Nordic Region Pensions & Investments News
Timo Viherkenttä, Keva
Published:  10 December, 2009

Timo Viherkenttä, deputy CEO of Keva, the Finnish Local Government Pensions Institution, tells Caroline Liinanki what lessons have been learnt from its poor performance last year, and about the changes it is planning to its investment strategy

Timo Viherkenttä

nrpn: Keva has probably been through a more turbulent year than most institutional investors – the pension fund returned -20.6 per cent in 2008. Why did you suffer so severely?

We have a very long-term investment strategy. Since we don’t have any short-term regulation at all, we are free to decide on our allocation and investment policy solely based on our long-term considerations. Naturally, that leads us to having a policy that is rather risky. Such a policy wasn’t very good last year.

nrpn: Did you make any significant changes to your asset allocation last year or were they more a result of the market?

It was almost exclusively due to market fluctuations. We don’t tend to move very far from our strategic neutral allocation.
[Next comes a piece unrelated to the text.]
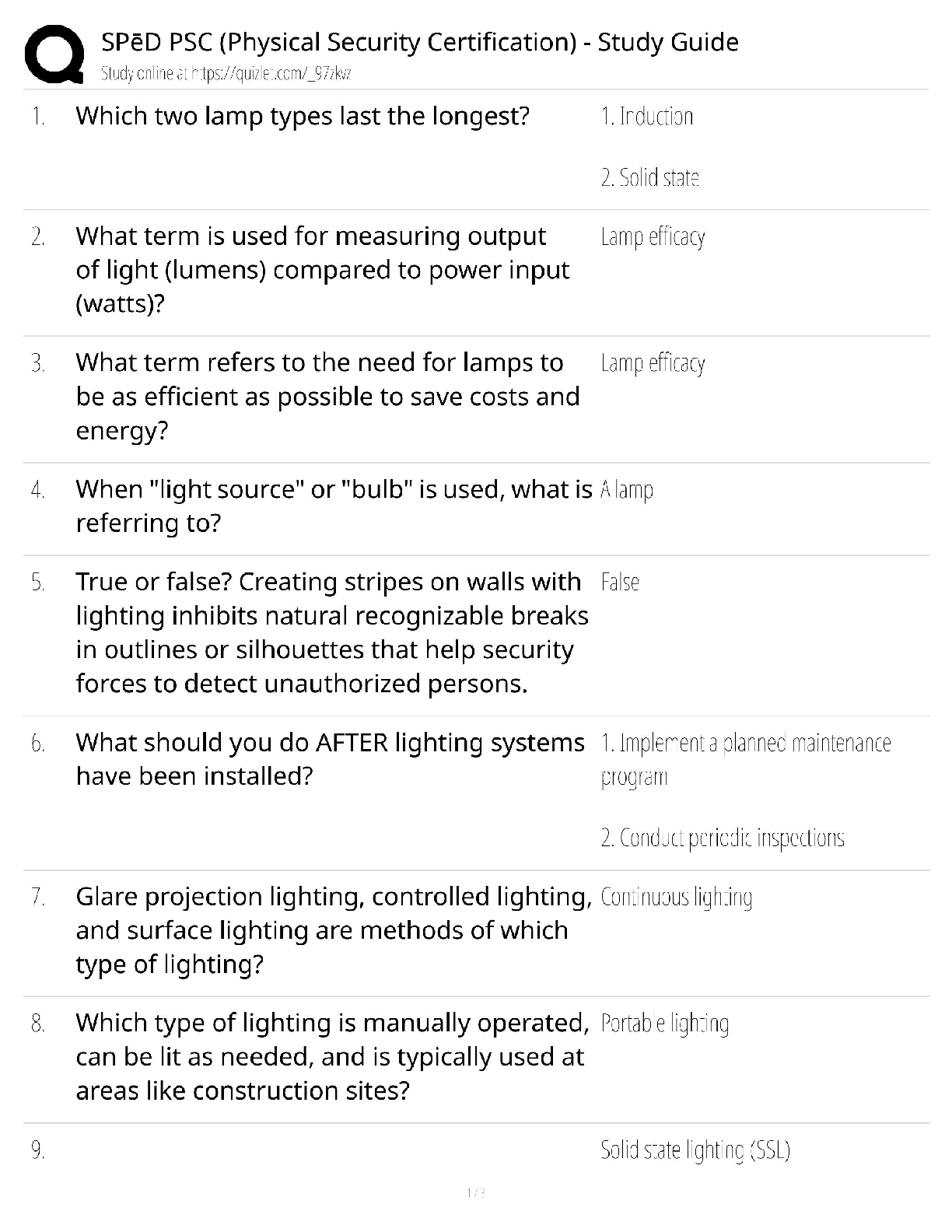Click the "1. Induction" answer
Screen dimensions: 952x1232
point(646,117)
Last year, that meant that we had a higher equity allocation than most, although it was extremely low for our standard. Our neutral allocation is around 50 per cent of listed equities, but we went a long way beyond 40 per cent – to around 35 per cent equities at the lowest. That was really extreme for us and due to changes in market values – not active selling of equities from our part.
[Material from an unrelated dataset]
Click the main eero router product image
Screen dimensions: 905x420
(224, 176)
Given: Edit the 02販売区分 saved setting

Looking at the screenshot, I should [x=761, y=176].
While last year was terrible, this year has, for the same reason, so far been quite good.

nrpn: Have last year’s losses made you rethink your investment strategy?

Yes and no. Fully independent of last year, it was time to go through our whole strategy. That has to do with our long-term financial plans, our pensions administration and the work with our partners. A new investment strategy will also be a part of this exercise. Since we are doing this review, we are trying to learn something from last year and will probably do some things in a different way.

nrpn: What implications will that have on your investment strategy?

The most important change that is taking place is that it looks like we are going to get rid of the idea of having a fixed long-term strategic allocation. We are moving in the direction of having a more dynamic strategic asset allocation. It will still be strategic in taking account of various long-term aspects, both of investment market but also our general financial planning. But it will not be like our present strategic allocation, which is fixed for a period of a few years. We will try to combine the long-term characteristics of various assets with the more short-term expected returns, which can be different from the long-term features due to the market outlook, inflation and so on.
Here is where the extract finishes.